April 22, 1895 · Illinois Appellate Court
58 Ill. App. 417

Frank E. Brady et al. v. The Pearson Lumber Company.

1. Mechanics’ Liens—Compliance with Section 4.—The law of this State is settled that as against the owner of the premises, as well as all others, a compliance with section 4 of the mechanic’s lien law is indispensable to the existence of the lien.

2. Decrees—When the Bill Contains No Cause of Action.—No neglect below by a party to a "suit will validate a decree against him, when the complainant or petitioner shows by his own pleadings that he has no cause of action.

3. Appellate Court Practice—Strangers to the Record—Under a joinder of error, or since the statute has dispensed with such joinder, upon briefs upon the merits, the court can not notice, upon the application of a stranger, a state of facts verified by affidavit which might have . been the basis of pleas in bar to the writ.

Mechanics’ Liens.—Error in the Circuit Court of Cook County: the Hon. Murray F. Tuley, Judge, presiding. Heard in this court at the March term, 1895.

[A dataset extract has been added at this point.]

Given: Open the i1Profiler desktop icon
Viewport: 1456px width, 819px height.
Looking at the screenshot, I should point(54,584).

Reversed and remanded, with directions.

Opinion filed April 22, 1895.

Moran, Kraus & Mayer, attorneys for plaintiffs in error.

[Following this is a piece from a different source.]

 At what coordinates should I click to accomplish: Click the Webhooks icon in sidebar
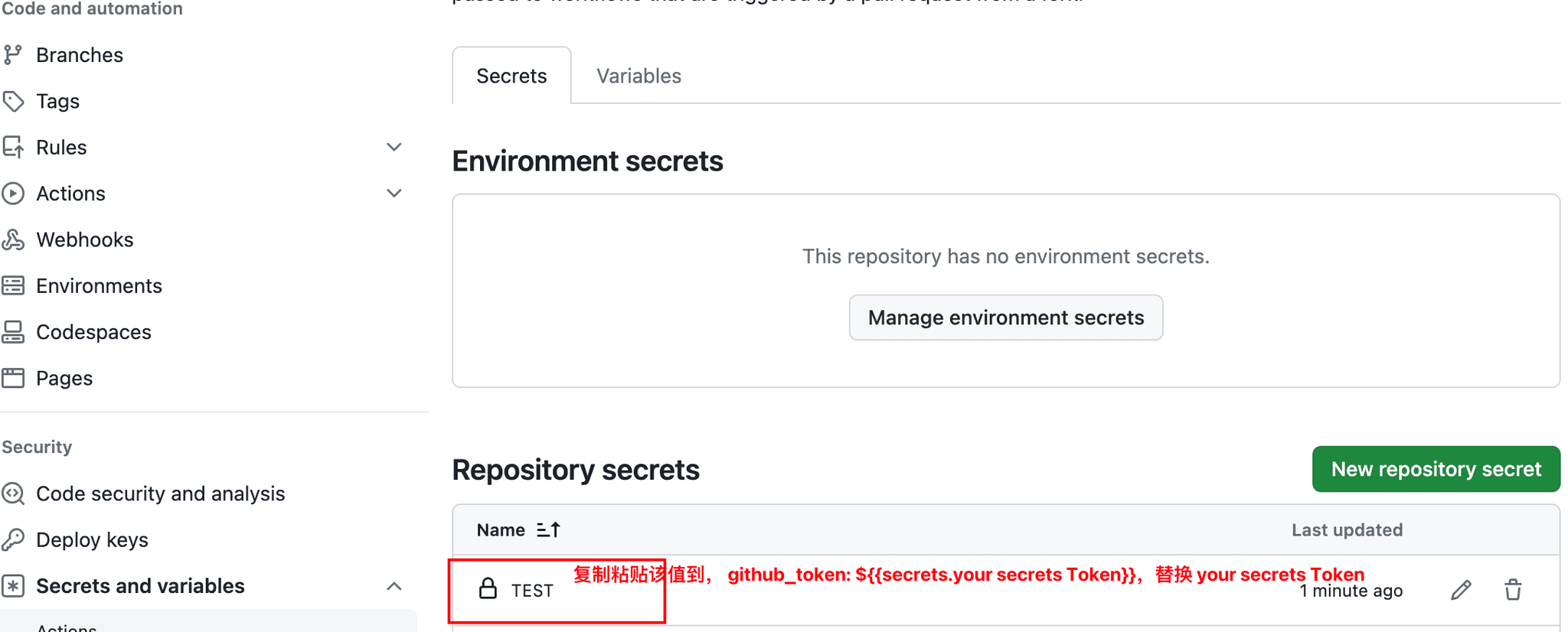coord(13,239)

Wm. J. Ahmen, attorney for Warren Springer.

Mr. Justice Gary

delivered the opinion op the Court.

On an application by a stranger to this record, a state of facts is verified by affidavit, which, perhaps might have been the basis of pleas in bar of this writ, but which we can not notice under a joinder in error, or since the statute has dispensed with such joinder, upon briefs upon the merits.

The suit is to enforce a mechanic’s lien against Brady as owner of, and, among others, the plaintiff in error L. Jtomeyn Giddings, as claiming an interest in, premises described. The petition shows affirmatively that no lien existed, because there had been no compliance with Sec. 4 of the Lien Act.

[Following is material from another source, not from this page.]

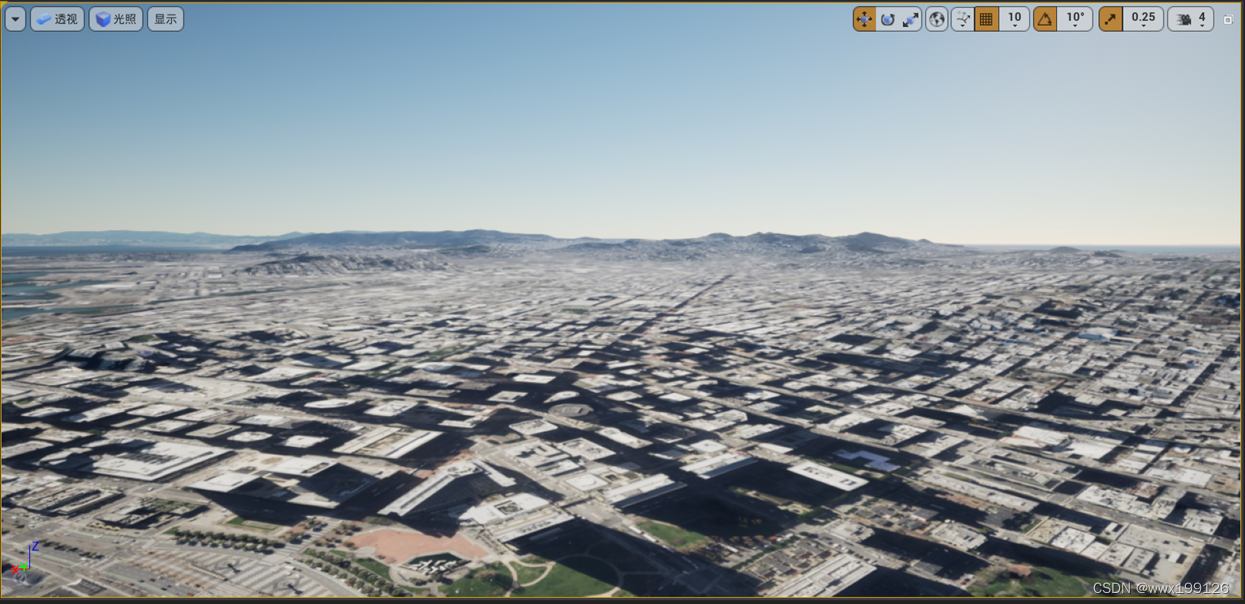The image size is (1245, 604).
Task: Click the Z axis on the viewport gizmo
Action: (x=35, y=547)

The statement filed was almost literally the same as was *418held, both by this court and the Supreme Court, insufficient in McDonald v. Rosengarten, 35 Ill. App. 71, 134 Ill. 126. And contrary to our opinion (see Orr v. Needham, 51 Ill. App., and case cited there) the law of this State is settled that against the owner, as well as others, a compliance with Sec. 4 is indispensable. Campbell v. Jacobson, 145 Ill. 389; McIntosh v. Schroeder, 39 N. E. Rep. 478.

No neglect below by a party to a cause will validate against him a decree- when the complainant or petitioner shows, by his own pleadings, that he has no case. Eberstein v. Willets, 134 Ill. 101.

We need not notice any other point, but reverse the decree, and remand the cause with directions to the Circuit Court to dismiss the bill.